[WHAT THE EXERCISE ASKS]: Format the material below as a numbered list, leaving out any blank lines.
···
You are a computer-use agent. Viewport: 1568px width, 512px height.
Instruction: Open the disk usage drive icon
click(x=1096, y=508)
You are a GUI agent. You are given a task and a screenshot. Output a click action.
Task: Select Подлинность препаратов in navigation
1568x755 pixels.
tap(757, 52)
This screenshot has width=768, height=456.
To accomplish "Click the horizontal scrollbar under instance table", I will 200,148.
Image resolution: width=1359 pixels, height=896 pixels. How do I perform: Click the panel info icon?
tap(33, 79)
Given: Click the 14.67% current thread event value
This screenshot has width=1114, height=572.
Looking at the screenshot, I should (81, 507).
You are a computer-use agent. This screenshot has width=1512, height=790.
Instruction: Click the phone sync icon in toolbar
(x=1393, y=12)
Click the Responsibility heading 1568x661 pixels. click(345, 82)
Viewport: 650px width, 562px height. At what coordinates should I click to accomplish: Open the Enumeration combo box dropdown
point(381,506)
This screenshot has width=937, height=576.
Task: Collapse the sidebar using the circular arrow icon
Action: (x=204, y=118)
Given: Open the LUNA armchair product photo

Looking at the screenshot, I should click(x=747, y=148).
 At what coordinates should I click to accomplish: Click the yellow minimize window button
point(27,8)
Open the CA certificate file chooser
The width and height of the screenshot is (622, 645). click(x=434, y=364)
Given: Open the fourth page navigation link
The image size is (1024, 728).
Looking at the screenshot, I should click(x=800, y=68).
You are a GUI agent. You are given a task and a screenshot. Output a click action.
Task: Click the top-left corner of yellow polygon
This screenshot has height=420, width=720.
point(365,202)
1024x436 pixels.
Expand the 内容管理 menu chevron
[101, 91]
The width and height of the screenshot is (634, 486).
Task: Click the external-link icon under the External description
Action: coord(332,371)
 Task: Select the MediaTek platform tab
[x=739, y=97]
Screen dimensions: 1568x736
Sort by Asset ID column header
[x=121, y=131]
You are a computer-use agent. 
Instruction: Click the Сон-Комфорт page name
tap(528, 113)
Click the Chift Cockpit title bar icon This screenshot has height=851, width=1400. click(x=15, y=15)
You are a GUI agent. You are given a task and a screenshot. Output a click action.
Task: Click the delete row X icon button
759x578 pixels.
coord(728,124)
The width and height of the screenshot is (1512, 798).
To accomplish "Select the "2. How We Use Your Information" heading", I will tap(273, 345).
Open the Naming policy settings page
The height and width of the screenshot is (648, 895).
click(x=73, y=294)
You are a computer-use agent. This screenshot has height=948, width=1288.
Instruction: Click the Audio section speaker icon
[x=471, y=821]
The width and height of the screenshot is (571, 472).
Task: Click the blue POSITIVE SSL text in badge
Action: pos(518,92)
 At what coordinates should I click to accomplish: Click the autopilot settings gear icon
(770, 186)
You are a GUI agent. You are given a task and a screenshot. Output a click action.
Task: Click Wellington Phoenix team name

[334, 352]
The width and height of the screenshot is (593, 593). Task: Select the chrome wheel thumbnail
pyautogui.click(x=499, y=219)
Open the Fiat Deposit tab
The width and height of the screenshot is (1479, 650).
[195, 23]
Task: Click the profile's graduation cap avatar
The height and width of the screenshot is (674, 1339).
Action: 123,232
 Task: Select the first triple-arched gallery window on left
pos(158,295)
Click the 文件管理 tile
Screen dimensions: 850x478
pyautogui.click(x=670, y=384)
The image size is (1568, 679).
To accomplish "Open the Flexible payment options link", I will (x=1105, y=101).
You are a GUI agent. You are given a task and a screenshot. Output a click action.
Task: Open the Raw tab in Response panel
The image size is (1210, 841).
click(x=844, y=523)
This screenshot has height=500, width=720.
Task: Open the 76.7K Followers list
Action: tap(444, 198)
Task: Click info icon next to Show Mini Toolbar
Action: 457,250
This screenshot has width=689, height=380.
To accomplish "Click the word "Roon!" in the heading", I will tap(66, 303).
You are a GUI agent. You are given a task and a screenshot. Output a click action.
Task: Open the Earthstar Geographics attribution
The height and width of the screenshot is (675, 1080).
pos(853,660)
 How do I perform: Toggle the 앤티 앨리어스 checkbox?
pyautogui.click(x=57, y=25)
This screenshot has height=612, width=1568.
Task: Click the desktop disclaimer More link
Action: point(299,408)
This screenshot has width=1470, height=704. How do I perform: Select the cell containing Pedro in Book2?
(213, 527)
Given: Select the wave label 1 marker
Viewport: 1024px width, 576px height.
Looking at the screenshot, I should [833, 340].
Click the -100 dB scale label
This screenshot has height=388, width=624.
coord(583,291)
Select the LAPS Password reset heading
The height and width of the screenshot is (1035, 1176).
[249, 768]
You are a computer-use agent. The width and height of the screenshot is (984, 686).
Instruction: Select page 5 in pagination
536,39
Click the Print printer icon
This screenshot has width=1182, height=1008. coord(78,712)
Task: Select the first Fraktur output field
···
[REPLY TO THE TASK]:
1. You are a computer-use agent. Viewport: 1568px width, 512px height.
2. Instruction: Open the disk usage drive icon
3. click(x=1096, y=508)
4. You are a GUI agent. You are given a task and a screenshot. Output a click action.
5. Task: Select Подлинность препаратов in navigation
6. 1568x755 pixels.
7. tap(757, 52)
8. This screenshot has width=768, height=456.
9. To accomplish "Click the horizontal scrollbar under instance table", I will 200,148.
10. Image resolution: width=1359 pixels, height=896 pixels. How do I perform: Click the panel info icon?
11. tap(33, 79)
12. Given: Click the 14.67% current thread event value
13. This screenshot has width=1114, height=572.
14. Looking at the screenshot, I should (81, 507).
15. You are a computer-use agent. This screenshot has width=1512, height=790.
16. Instruction: Click the phone sync icon in toolbar
17. (x=1393, y=12)
18. Click the Responsibility heading 1568x661 pixels. click(345, 82)
19. Viewport: 650px width, 562px height. At what coordinates should I click to accomplish: Open the Enumeration combo box dropdown
20. point(381,506)
21. This screenshot has width=937, height=576.
22. Task: Collapse the sidebar using the circular arrow icon
23. Action: (x=204, y=118)
24. Given: Open the LUNA armchair product photo
25. Looking at the screenshot, I should click(x=747, y=148).
26.  At what coordinates should I click to accomplish: Click the yellow minimize window button
27. point(27,8)
28. Open the CA certificate file chooser
29. The width and height of the screenshot is (622, 645). click(x=434, y=364)
30. Given: Open the fourth page navigation link
31. The image size is (1024, 728).
32. Looking at the screenshot, I should click(x=800, y=68).
33. You are a GUI agent. You are given a task and a screenshot. Output a click action.
34. Task: Click the top-left corner of yellow polygon
35. This screenshot has height=420, width=720.
36. point(365,202)
37. 1024x436 pixels.
38. Expand the 内容管理 menu chevron
39. [101, 91]
40. The width and height of the screenshot is (634, 486).
41. Task: Click the external-link icon under the External description
42. Action: coord(332,371)
43.  Task: Select the MediaTek platform tab
44. [x=739, y=97]
45. Screen dimensions: 1568x736
46. Sort by Asset ID column header
47. [x=121, y=131]
48. You are a computer-use agent. 
49. Instruction: Click the Сон-Комфорт page name
50. tap(528, 113)
51. Click the Chift Cockpit title bar icon This screenshot has height=851, width=1400. click(x=15, y=15)
52. You are a GUI agent. You are given a task and a screenshot. Output a click action.
53. Task: Click the delete row X icon button
54. 759x578 pixels.
55. coord(728,124)
56. The width and height of the screenshot is (1512, 798).
57. To accomplish "Select the "2. How We Use Your Information" heading", I will tap(273, 345).
58. Open the Naming policy settings page
59. The height and width of the screenshot is (648, 895).
60. click(x=73, y=294)
61. You are a computer-use agent. This screenshot has height=948, width=1288.
62. Instruction: Click the Audio section speaker icon
63. [x=471, y=821]
64. The width and height of the screenshot is (571, 472).
65. Task: Click the blue POSITIVE SSL text in badge
66. Action: pos(518,92)
67.  At what coordinates should I click to accomplish: Click the autopilot settings gear icon
68. (770, 186)
69. You are a GUI agent. You are given a task and a screenshot. Output a click action.
70. Task: Click Wellington Phoenix team name
71. [334, 352]
72. The width and height of the screenshot is (593, 593). Task: Select the chrome wheel thumbnail
73. pyautogui.click(x=499, y=219)
74. Open the Fiat Deposit tab
75. The width and height of the screenshot is (1479, 650).
76. [195, 23]
77. Task: Click the profile's graduation cap avatar
78. The height and width of the screenshot is (674, 1339).
79. Action: 123,232
80.  Task: Select the first triple-arched gallery window on left
81. pos(158,295)
82. Click the 文件管理 tile
83. Screen dimensions: 850x478
84. pyautogui.click(x=670, y=384)
85. The image size is (1568, 679).
86. To accomplish "Open the Flexible payment options link", I will (x=1105, y=101).
87. You are a GUI agent. You are given a task and a screenshot. Output a click action.
88. Task: Open the Raw tab in Response panel
89. The image size is (1210, 841).
90. click(x=844, y=523)
91. This screenshot has height=500, width=720.
92. Task: Open the 76.7K Followers list
93. Action: tap(444, 198)
94. Task: Click info icon next to Show Mini Toolbar
95. Action: 457,250
96. This screenshot has width=689, height=380.
97. To accomplish "Click the word "Roon!" in the heading", I will tap(66, 303).
98. You are a GUI agent. You are given a task and a screenshot. Output a click action.
99. Task: Open the Earthstar Geographics attribution
100. The height and width of the screenshot is (675, 1080).
101. pos(853,660)
102.  How do I perform: Toggle the 앤티 앨리어스 checkbox?
103. pyautogui.click(x=57, y=25)
104. This screenshot has height=612, width=1568.
105. Task: Click the desktop disclaimer More link
106. Action: point(299,408)
107. This screenshot has width=1470, height=704. How do I perform: Select the cell containing Pedro in Book2?
108. (213, 527)
109. Given: Select the wave label 1 marker
110. Viewport: 1024px width, 576px height.
111. Looking at the screenshot, I should [833, 340].
112. Click the -100 dB scale label
113. This screenshot has height=388, width=624.
114. coord(583,291)
115. Select the LAPS Password reset heading
116. The height and width of the screenshot is (1035, 1176).
117. [249, 768]
118. You are a computer-use agent. The width and height of the screenshot is (984, 686).
119. Instruction: Select page 5 in pagination
120. 536,39
121. Click the Print printer icon
122. This screenshot has width=1182, height=1008. coord(78,712)
123. Task: Select the first Fraktur output field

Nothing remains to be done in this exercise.